Sat. Jul 18, 2015 11:20 AM - 11:56 AM ポスター会場 (1F オリオン A+B)

座長:畑 忠善 (藤田保健衛生大学大学院)

III-P-044~III-P-049

[III-P-047] 基礎疾患のない単発性心室性期外収縮(PVC)の発生起源別にみた心拍変動解析

高橋 努, 井原 正博 (済生会宇都宮病院 小児科)

Keywords:心室性期外収縮, 心拍変動解析, 周波数領域解析

【背景】心拍変動の周波数領域解析で、高周波数(HF)成分は副交感神経活動、低周波数(LF)成分は主として交感神経活動、一部副交感神経活動により影響を受ける。LF/HFは交感神経機能の指標とされている。器質的疾患のある連発のPVCや心室頻拍の発症直前には交感神経活動が亢進していると報告されている。基礎疾患のない単発性PVCの発生起源別の自律神経活動の影響は不明である。【対象】心エコーで基礎疾患を否定した、7歳~17歳の単発性かつ単源性PVC24名(うち、1000回以上/日が11名、1000回未満/日が13名)。【方法】心電図から発生起源を分け、ホルター心電図でLorenz-Plot法によりDependent type、Mixed typeを示すものを増加型、Fixed type、Scattered typeを示すものを非増加型と分類した。

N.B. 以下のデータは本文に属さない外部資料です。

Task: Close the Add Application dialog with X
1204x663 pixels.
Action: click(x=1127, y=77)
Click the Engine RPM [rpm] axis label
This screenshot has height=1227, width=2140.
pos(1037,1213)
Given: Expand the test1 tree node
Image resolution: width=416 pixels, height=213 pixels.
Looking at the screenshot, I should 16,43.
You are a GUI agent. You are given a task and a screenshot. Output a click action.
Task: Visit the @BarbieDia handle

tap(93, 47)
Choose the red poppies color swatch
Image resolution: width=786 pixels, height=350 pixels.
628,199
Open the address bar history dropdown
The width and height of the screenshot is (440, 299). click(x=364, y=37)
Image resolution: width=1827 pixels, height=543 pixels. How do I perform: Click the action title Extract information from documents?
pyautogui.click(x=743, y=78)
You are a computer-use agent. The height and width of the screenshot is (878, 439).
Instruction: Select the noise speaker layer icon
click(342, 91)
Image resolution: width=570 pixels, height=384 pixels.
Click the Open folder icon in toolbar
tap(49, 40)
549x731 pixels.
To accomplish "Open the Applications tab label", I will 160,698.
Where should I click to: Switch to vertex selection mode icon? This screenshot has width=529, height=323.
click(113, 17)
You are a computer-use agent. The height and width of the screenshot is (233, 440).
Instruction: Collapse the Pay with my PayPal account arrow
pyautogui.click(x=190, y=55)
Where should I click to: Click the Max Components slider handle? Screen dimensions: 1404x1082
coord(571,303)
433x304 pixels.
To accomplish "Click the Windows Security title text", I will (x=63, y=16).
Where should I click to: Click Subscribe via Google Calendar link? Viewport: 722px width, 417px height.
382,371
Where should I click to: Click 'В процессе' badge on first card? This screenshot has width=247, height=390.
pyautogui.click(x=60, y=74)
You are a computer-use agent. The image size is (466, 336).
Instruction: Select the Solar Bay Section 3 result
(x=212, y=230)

PVC発生直前の20分間を5分毎に分け、発生直前からT1、T2、T3、T4とし心拍変動解析(HF、LF、LF/HF)を行った。【結果】左室起源は11名、右室起源は13名だった。左室起源のPVC>1000/日の群でT1(PVC発生直前の5分間)のLF成分がT2に比し有意に高値であり(p=0.03)、LF/HFもT1がT2に比し高値であった(p=0.05)が、HF成分は有意な変化を認めなかった。左室起源のPVC<1000/日群、右室起源のPVC>1000/日群、右室起源のPVC<1000/日群ではHF、LF、LF/HFいずれもT1とT2の間に有意差はなかった。これらの変化は、Lorenz-Plot法による増加型、非増加型の違いにより一定の傾向はなかった。【考察】左室起源のPVC>1000/日の群では、PVCの発生に交感神経の影響が強く心室頻拍に移行する可能性が示唆される。基礎疾患のない単発性PVCでも発生起源別に自律神経の関与が異なればリスクや予後予測の考え方も変わり、管理や治療も個別の対応が求められる可能性がある。